### MATERIAL
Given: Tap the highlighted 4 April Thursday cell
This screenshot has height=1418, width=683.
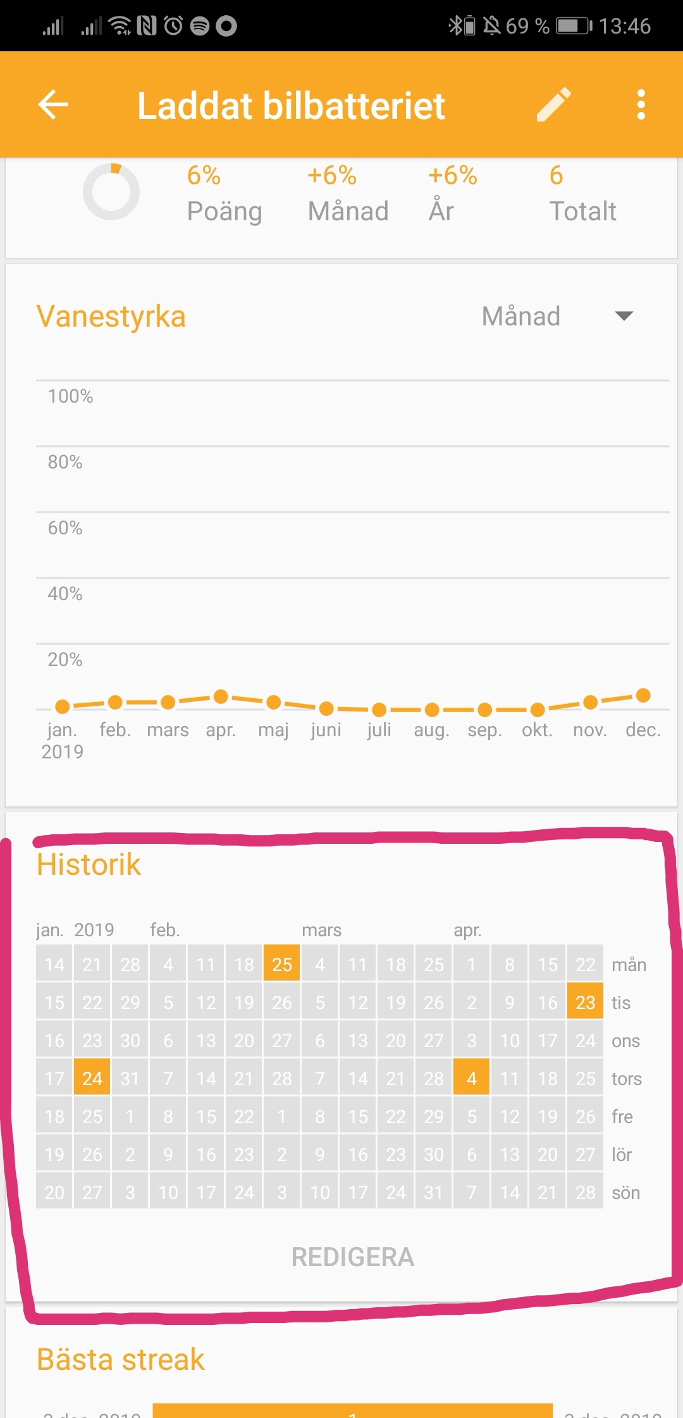Looking at the screenshot, I should pos(472,1078).
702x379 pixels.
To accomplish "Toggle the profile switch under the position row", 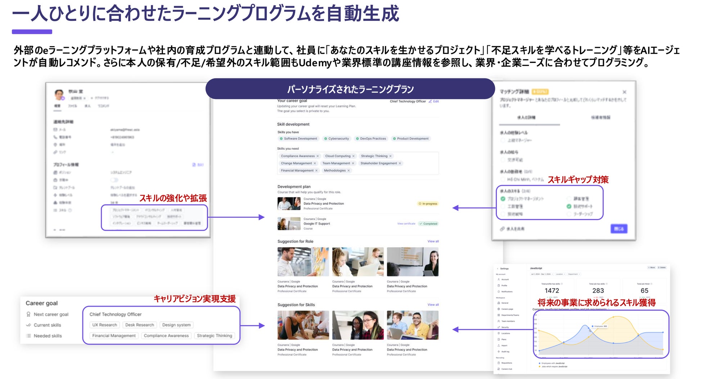I will (x=114, y=180).
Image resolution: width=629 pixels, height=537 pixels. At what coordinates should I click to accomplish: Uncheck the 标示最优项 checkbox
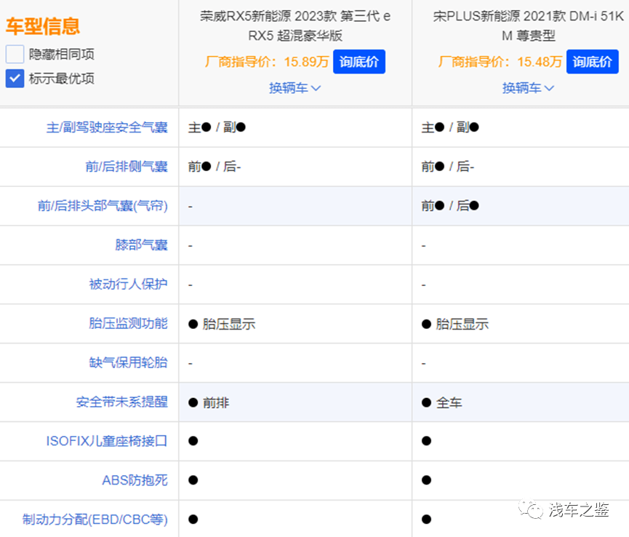pyautogui.click(x=15, y=79)
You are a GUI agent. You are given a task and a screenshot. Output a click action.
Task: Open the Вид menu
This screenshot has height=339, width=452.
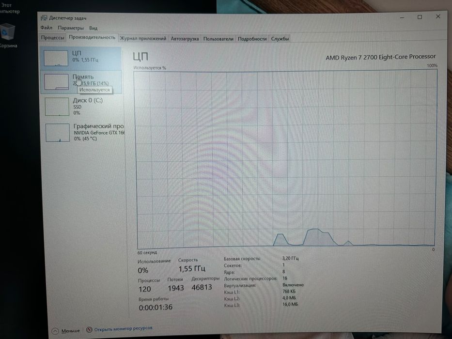(x=93, y=28)
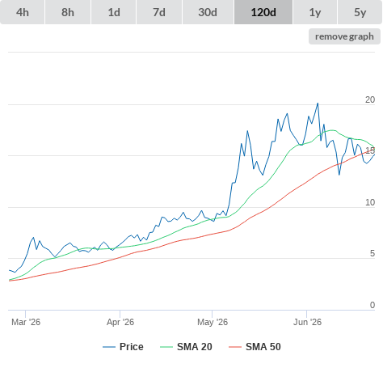Choose the 1d range tab
The image size is (383, 368).
(114, 12)
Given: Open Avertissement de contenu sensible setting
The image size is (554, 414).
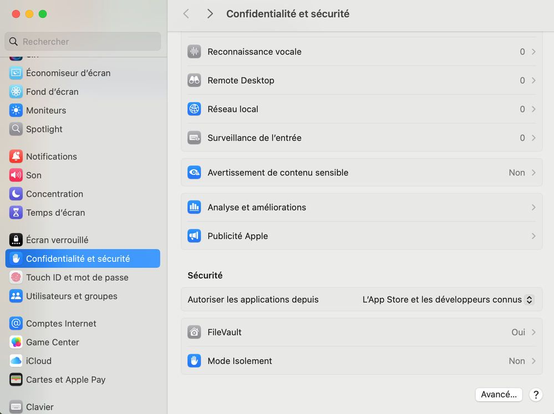Looking at the screenshot, I should click(x=362, y=173).
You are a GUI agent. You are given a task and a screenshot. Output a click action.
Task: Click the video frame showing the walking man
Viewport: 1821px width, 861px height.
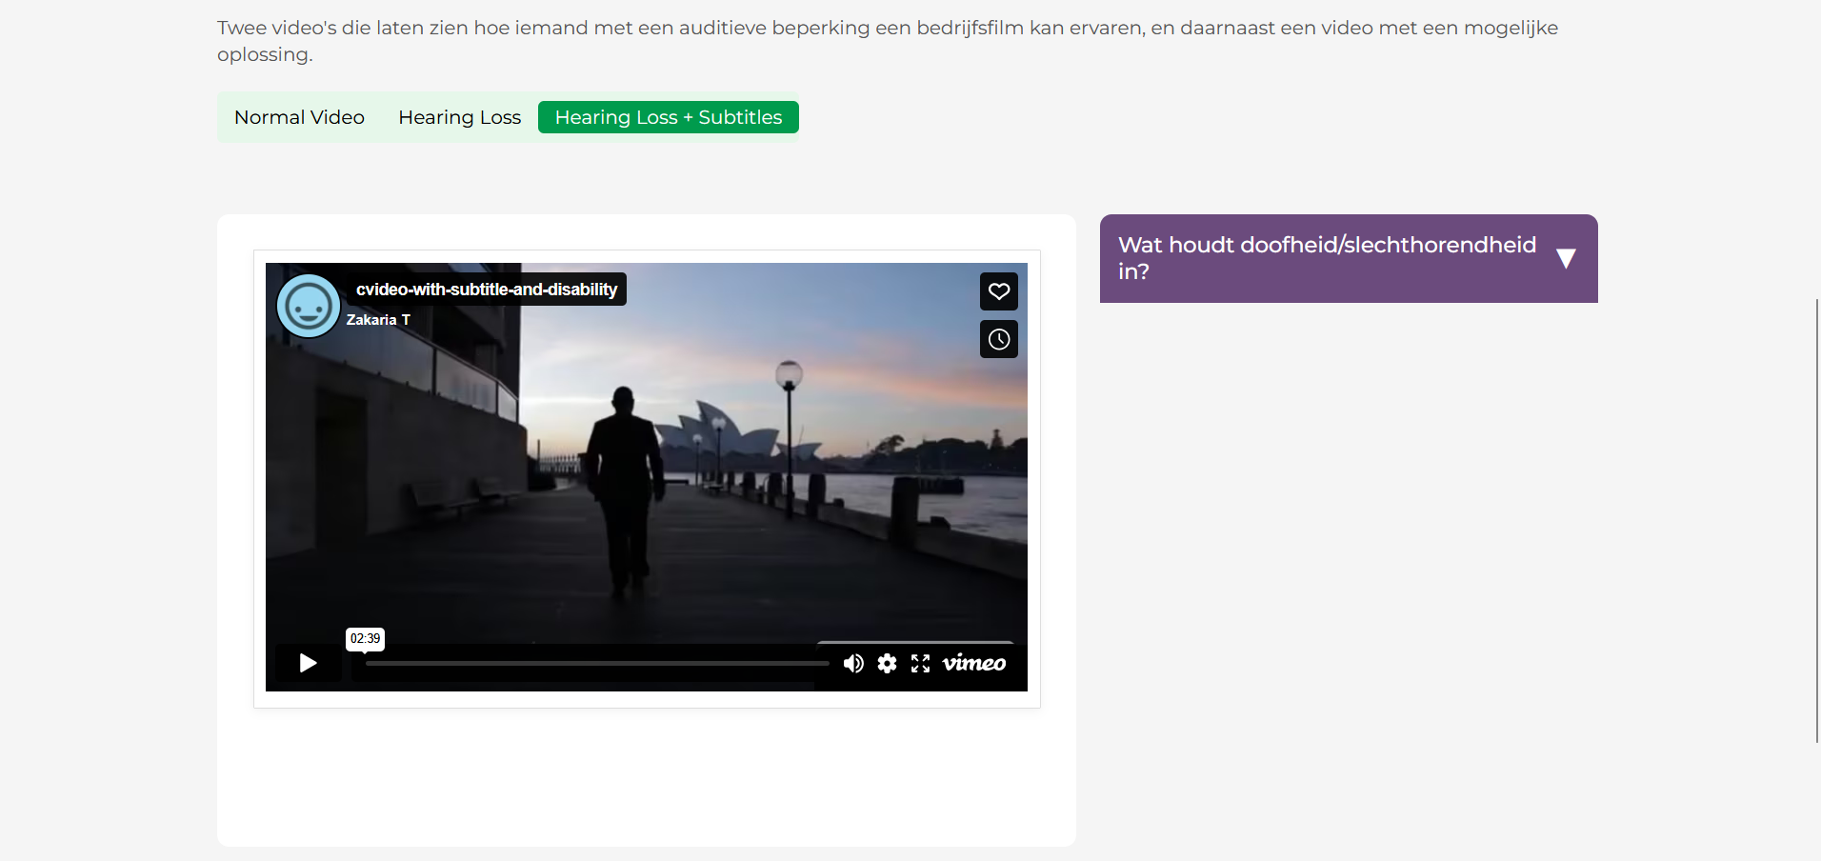pos(646,476)
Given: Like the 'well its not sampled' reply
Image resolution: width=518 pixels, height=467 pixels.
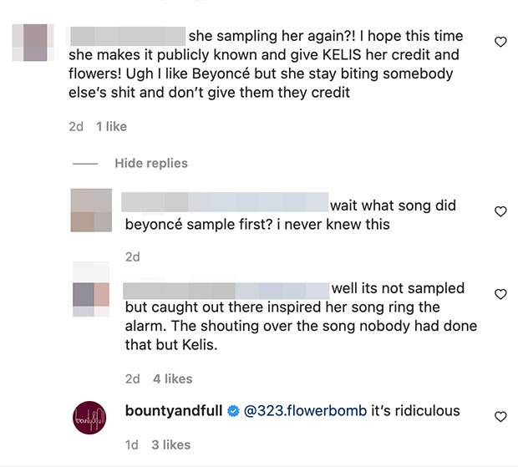Looking at the screenshot, I should pos(500,294).
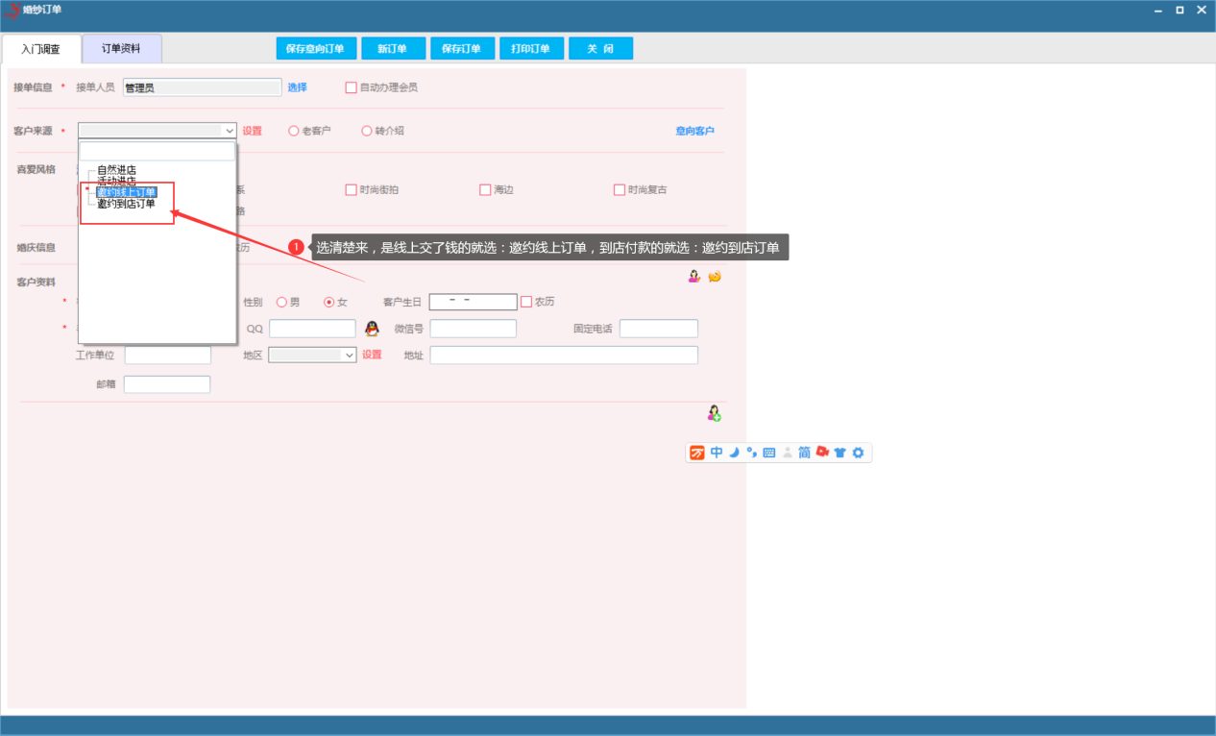
Task: Click the add customer icon with green plus
Action: click(x=714, y=413)
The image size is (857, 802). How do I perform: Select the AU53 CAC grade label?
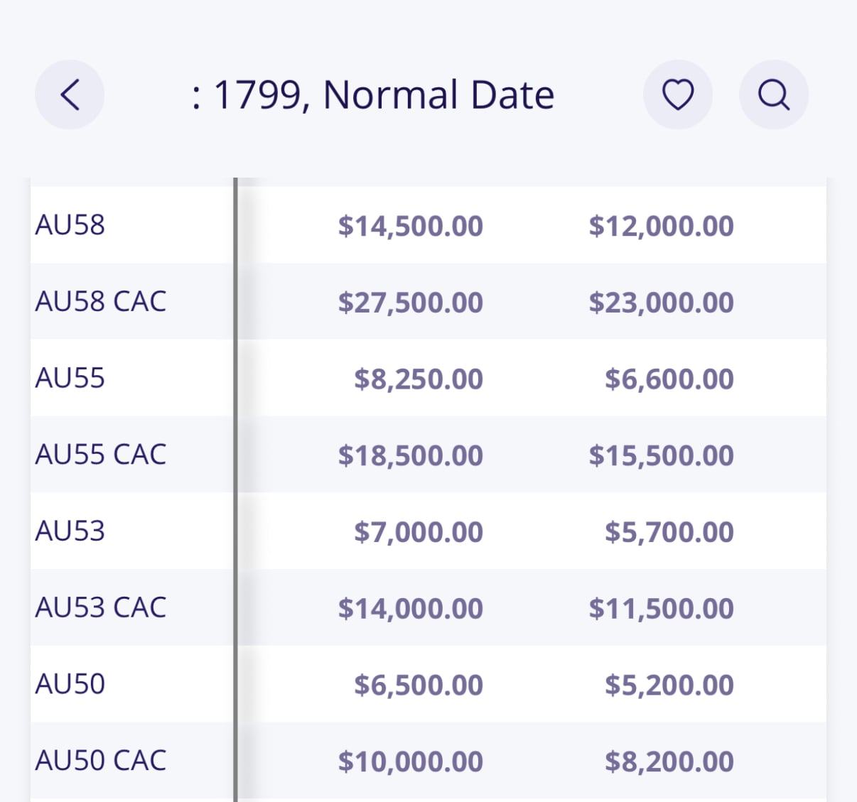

### SHORT TASK
List each line in the material above that contains the word "size".

### COMPLETE OUTPUT
The image size is (383, 368).
The image size is (554, 414).
The image size is (857, 802). How do I perform: Select the AU53 CAC grade label?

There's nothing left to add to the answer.